UV–Vis absorption spectra and photographic images (A) of HAuCl₄ and CTAC after incubation with different solutions. In curve a, AA (250 µM) was not incubated with Cu²⁺ and peptide-functionalized MMBs. In curves/tubes b and c, AA (250 µM) was preincubated with the mixture of 1.5 µM Cu²⁺ and peptide-functionalized MMBs for 30 minutes. TEM images of the AuNPs generated via the reduction of HAuCl₄ by AA that has been incubated without (B) and with (C) Cu²⁺/DAHSSKLQLAPP-MMBs. Abbreviations: Abs, absorption; AA, ascorbic acid; AuNPs, gold nanoparticles; CTAC, hexadecyltrimethylammonium chloride; MMBs, magnetic microbeads; TEM, transmission electron microscope.

Figure 4

Dependence of the absorption intensity of AuNPs suspension at 530 nm upon the used concentration of AA (10, 50, 100, 150, 200, and 250 µM) (A), Cu²⁺ (0.01, 0.1, 0.5, 1, 1.5, and 2 µM) (B), and DAHSSKLQLAPP-functionalized MMBs (0.5, 1, 2, 3, 4, and 5 mg) (C). In panels B and C, the concentration of AA used is 200 µM. The Cu²⁺ concentration in panel C is 1.5 µM. Abbreviations: Abs, absorption; AA, ascorbic acid; AuNPs, gold nanoparticles; MMBs, magnetic microbeads.

Figure 5

(A) UV–Vis absorption spectra and photographic images of the generated AuNPs in the cases that the DAHSSKLQLAPP-functionalized MMBs have been preincubated with different concentrations of PSA (0, 0.05, 0.1, 0.2, 0.4, 0.6, 0.8, 1, and 2 ng/mL). (B) Dependence of the absorption intensity of the generated AuNPs on PSA concentration.
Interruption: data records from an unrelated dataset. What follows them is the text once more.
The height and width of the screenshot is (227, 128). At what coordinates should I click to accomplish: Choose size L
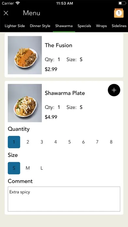(x=41, y=168)
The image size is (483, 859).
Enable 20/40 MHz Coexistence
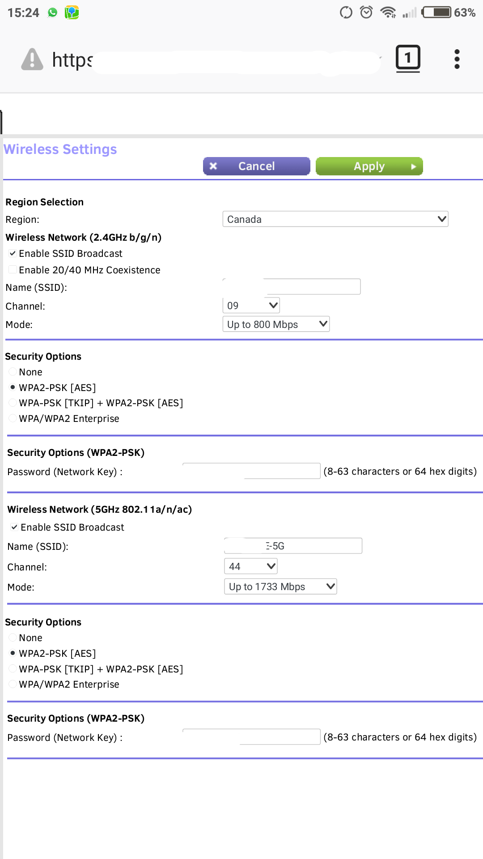tap(13, 270)
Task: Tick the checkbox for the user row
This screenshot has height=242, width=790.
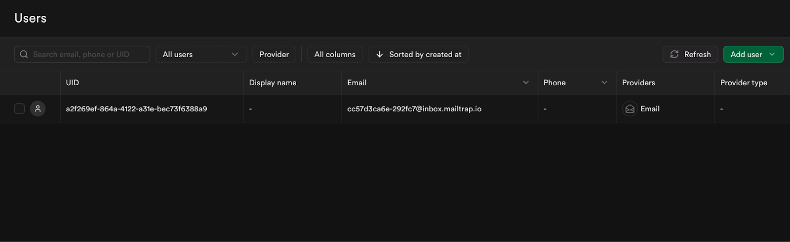Action: (x=19, y=108)
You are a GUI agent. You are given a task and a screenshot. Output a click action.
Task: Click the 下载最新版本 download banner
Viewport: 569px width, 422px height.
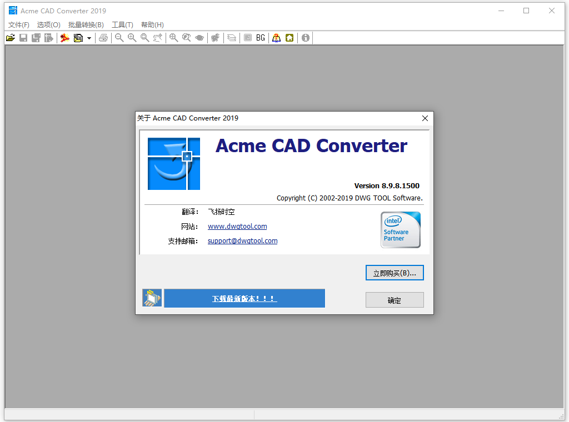[x=244, y=298]
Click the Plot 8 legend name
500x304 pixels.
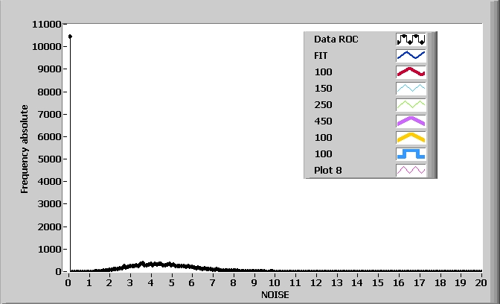point(328,170)
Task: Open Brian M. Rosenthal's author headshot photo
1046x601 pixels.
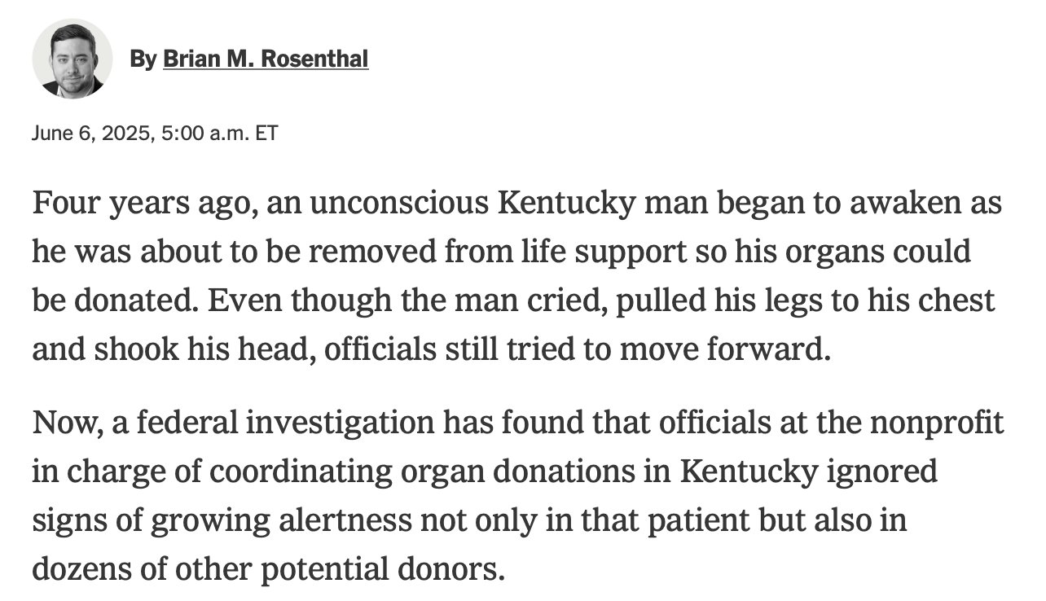Action: [72, 59]
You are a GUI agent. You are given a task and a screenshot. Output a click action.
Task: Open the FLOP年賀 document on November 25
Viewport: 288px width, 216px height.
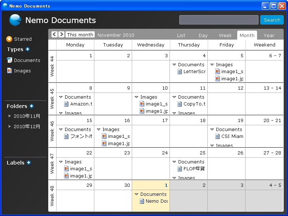pos(192,168)
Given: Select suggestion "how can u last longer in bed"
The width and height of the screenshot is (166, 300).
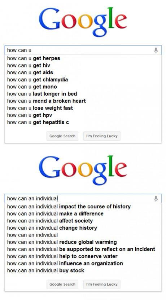Looking at the screenshot, I should pos(83,94).
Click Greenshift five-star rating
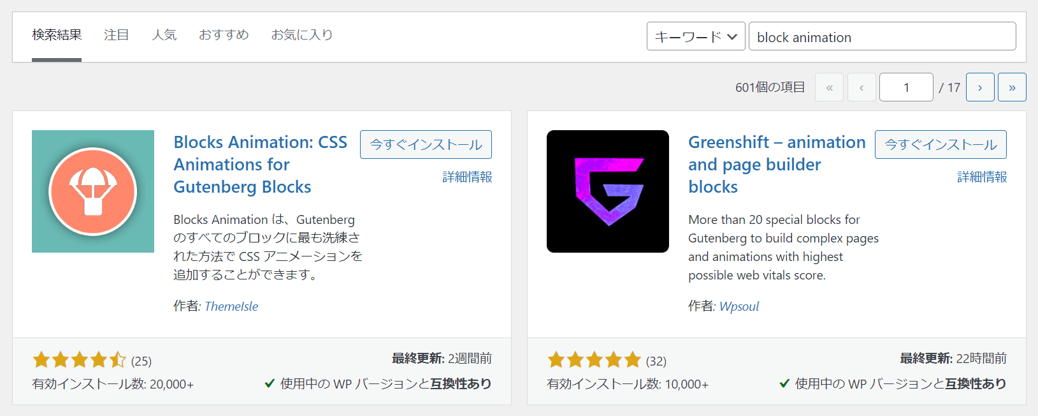Viewport: 1038px width, 416px height. point(594,360)
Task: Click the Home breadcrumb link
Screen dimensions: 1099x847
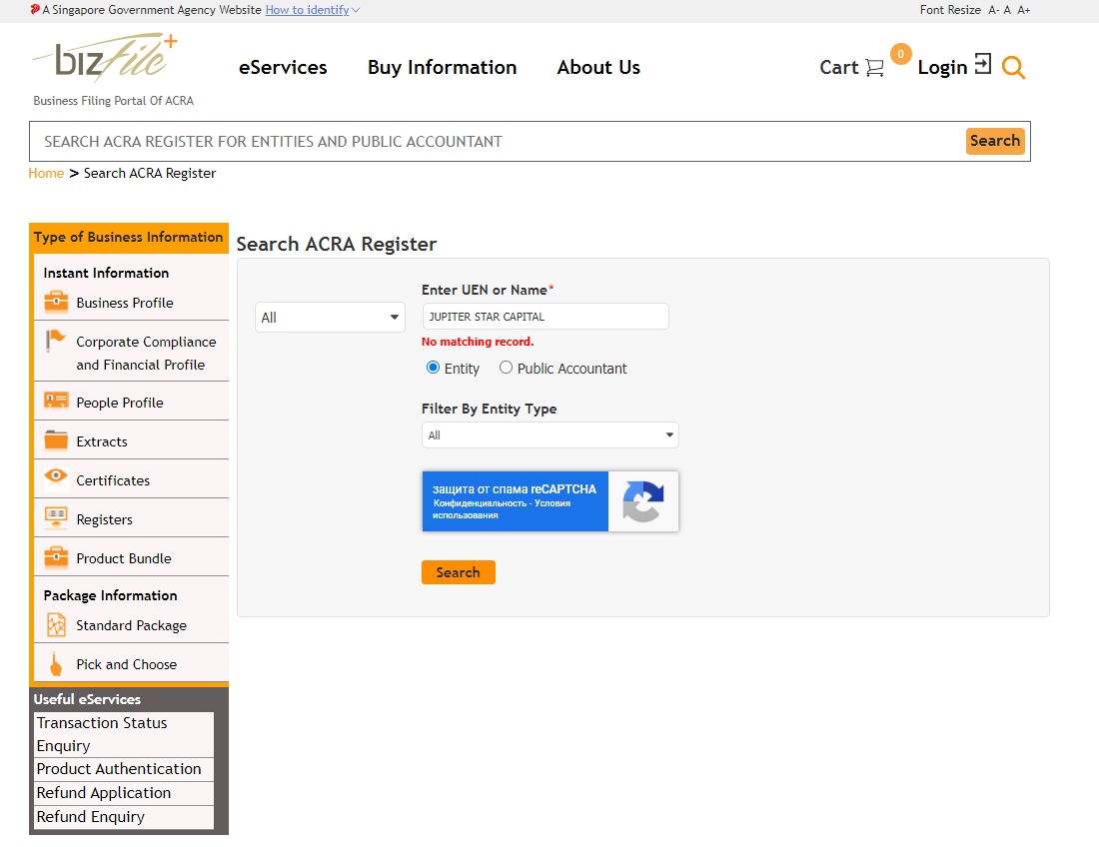Action: [x=46, y=173]
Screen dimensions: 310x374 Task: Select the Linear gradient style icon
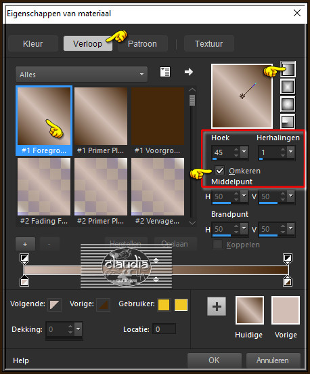point(288,69)
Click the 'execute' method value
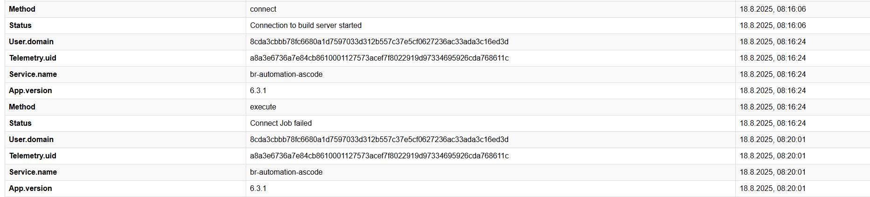This screenshot has width=870, height=197. point(263,107)
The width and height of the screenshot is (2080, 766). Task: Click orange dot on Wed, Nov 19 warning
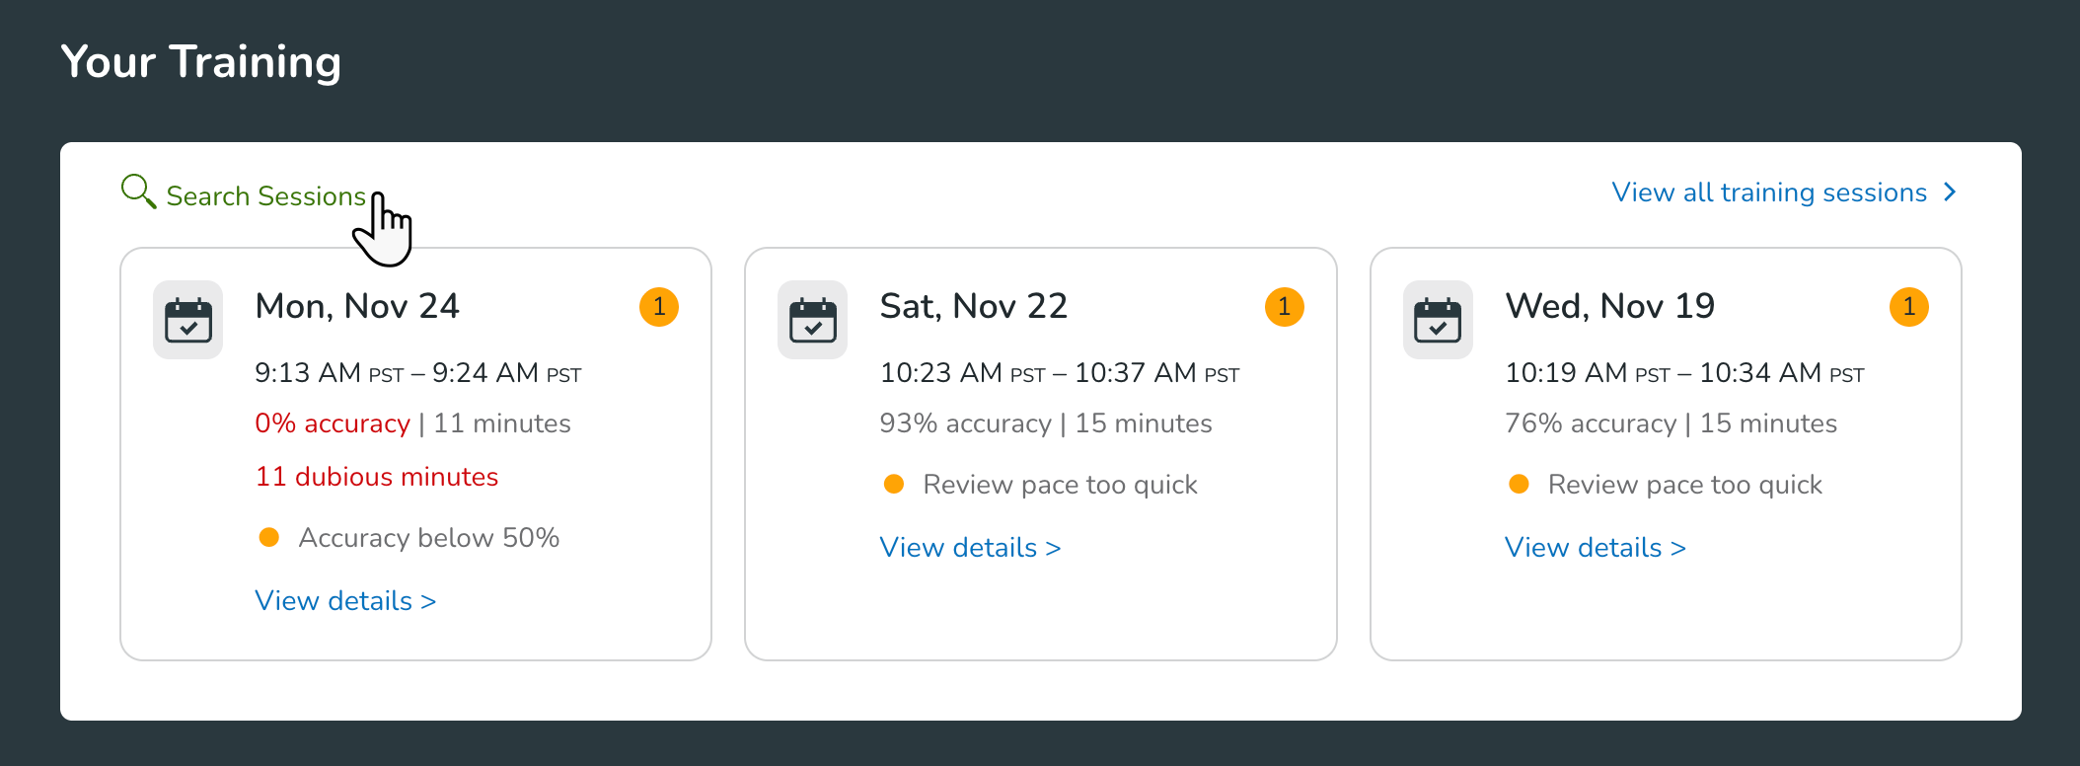pos(1519,484)
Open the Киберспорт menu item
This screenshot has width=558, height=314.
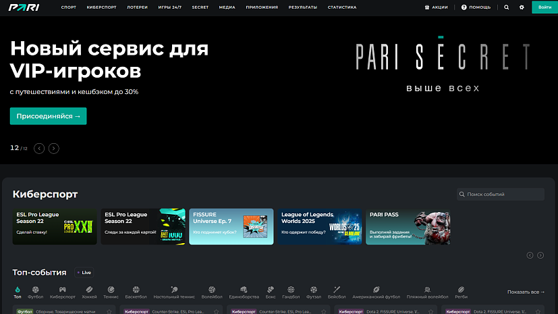pyautogui.click(x=101, y=7)
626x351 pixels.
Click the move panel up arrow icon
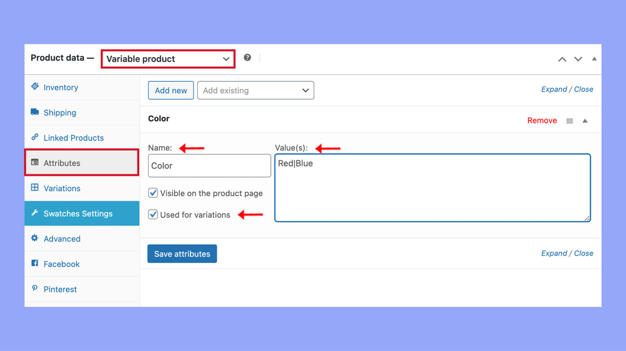pos(562,59)
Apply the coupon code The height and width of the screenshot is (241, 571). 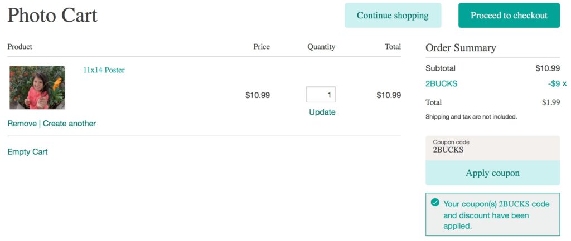(492, 173)
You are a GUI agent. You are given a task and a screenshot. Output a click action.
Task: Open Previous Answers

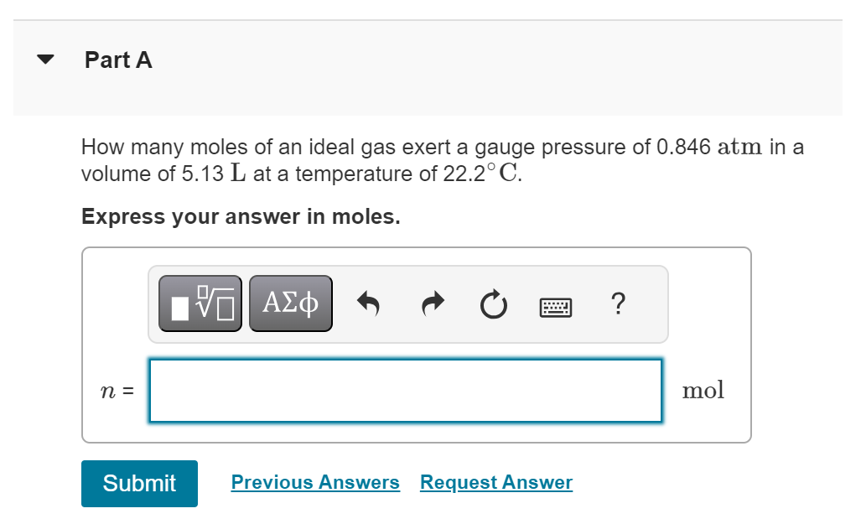point(315,482)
Abbreviations: Abs, absorption; AuNPs, gold nanoparticles; PSA, prostate-specific antigen; MMBs, magnetic microbeads.

Figure 6

(A) Selectivity of the method: PBS blank (bar 1), 10 ng/mL thrombin (bar 2), 10 ng/mL trypsin (bar 3), 50 ng/mL hemoglobin (bar 4), 50 ng/mL BSA (bar 5), 200 µM AA (bar 6), and 0.8 ng/mL PSA (bar 7). (B) Assays of PSA in the serums of healthy donors and prostate patients. Abbreviations: AA, ascorbic acid; BSA, bovine serum albumin; PBS, phosphate-buffered saline; PSA, prostate-specific antigen.